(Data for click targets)
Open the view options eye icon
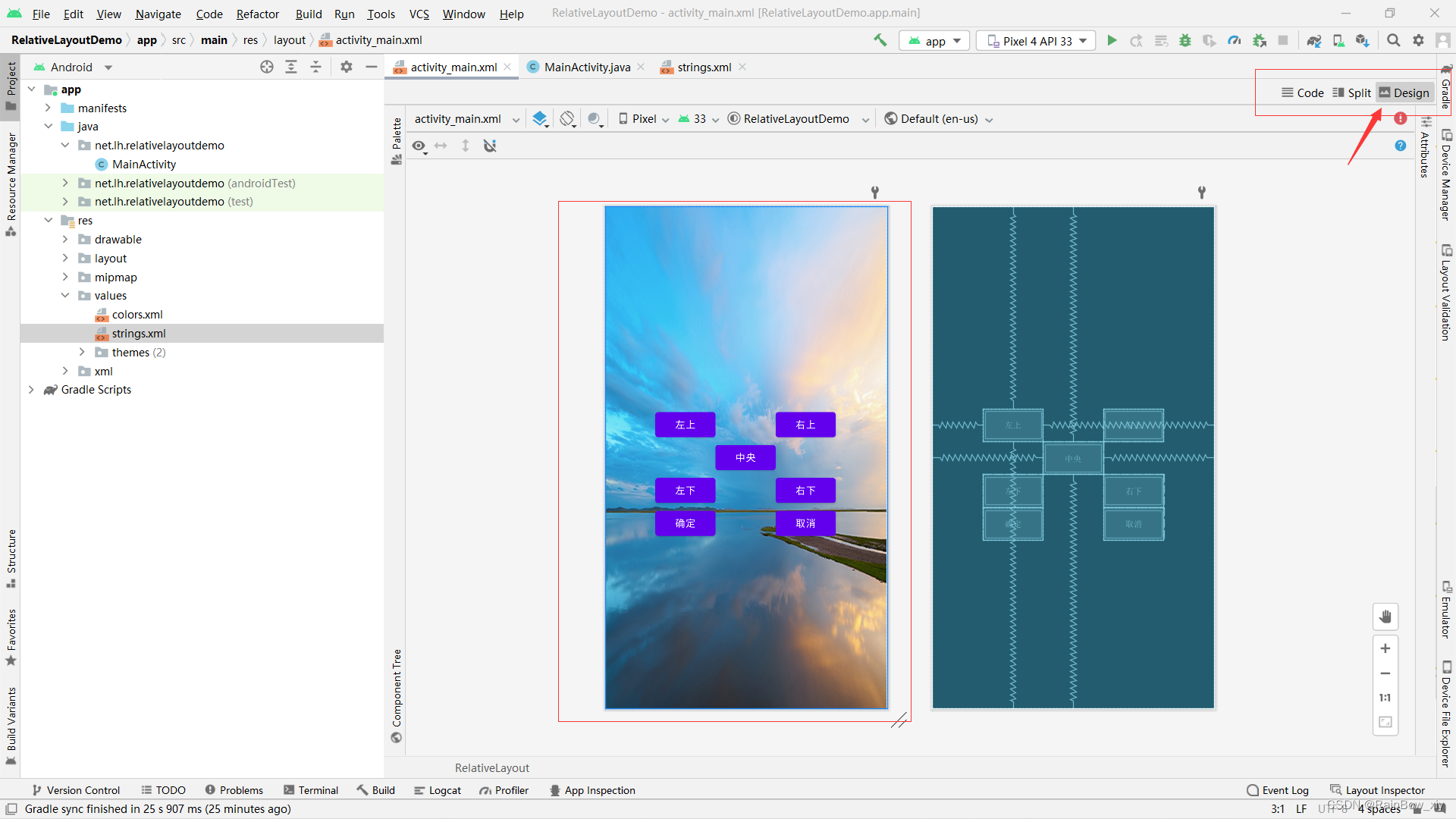click(419, 146)
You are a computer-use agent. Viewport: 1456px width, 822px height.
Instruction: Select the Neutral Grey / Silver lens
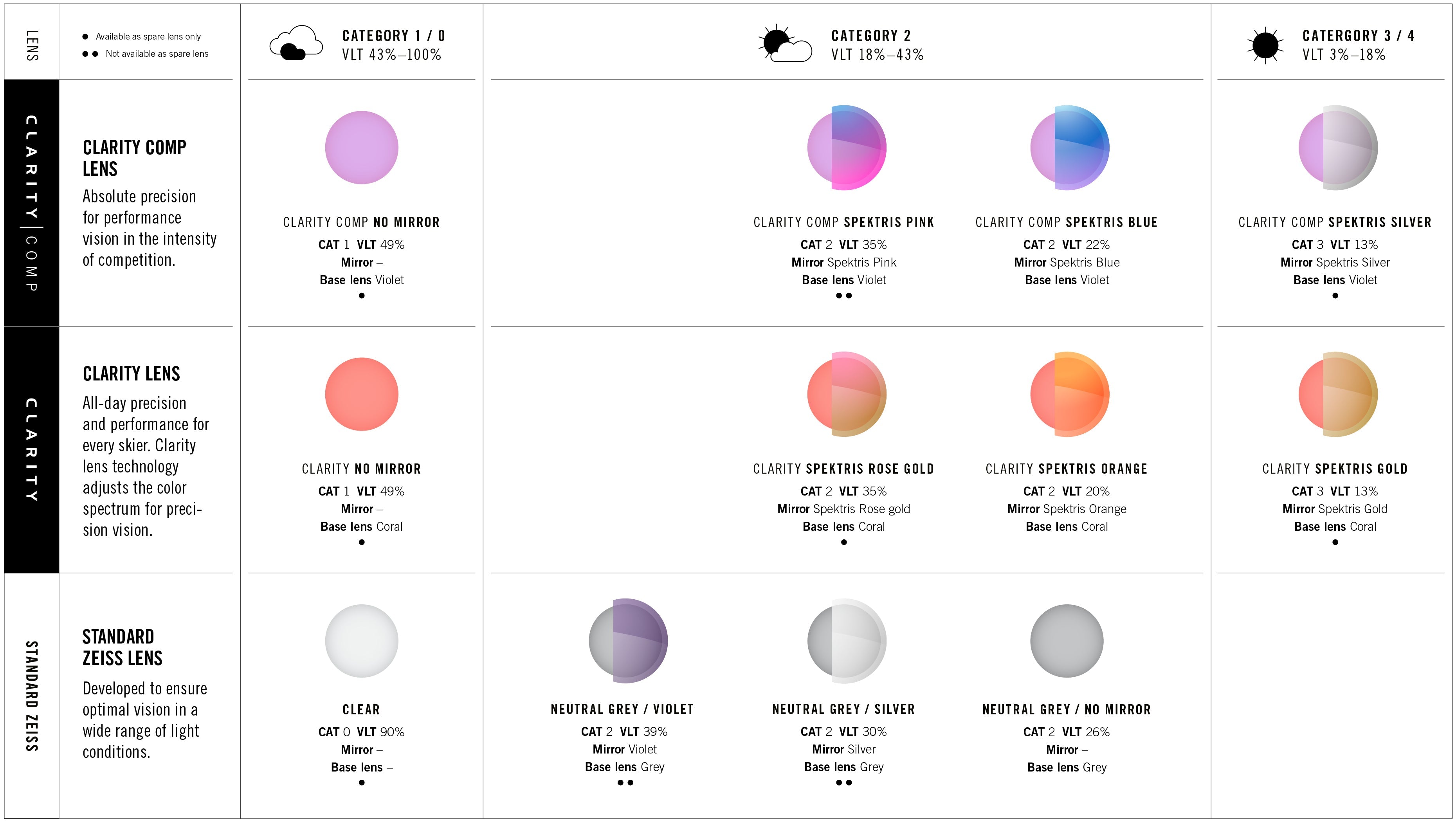tap(846, 640)
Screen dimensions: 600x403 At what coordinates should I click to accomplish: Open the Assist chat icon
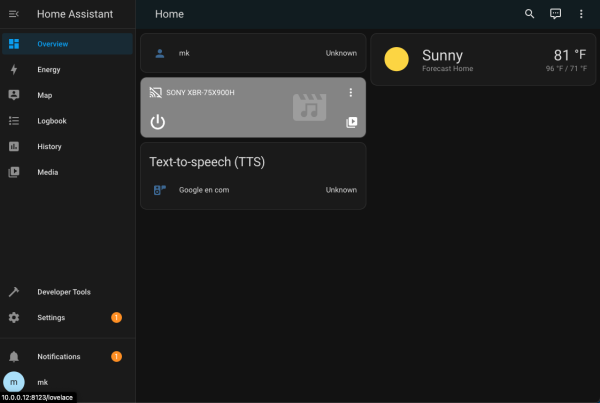pos(556,14)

DIRECTION
Copy the data from the line containing "You are a computer-use" through the end, changing "Instruction" to "Task" and leaving everything else as it is. Leave the pictures out of your answer.

FINAL RESULT
You are a computer-use agent. Viewport: 1456px width, 822px height.
Task: Select the Neutral Grey / Silver lens
tap(846, 640)
Screen dimensions: 600x403 At what coordinates should I click to accomplish: Open the Assist chat icon
pos(556,14)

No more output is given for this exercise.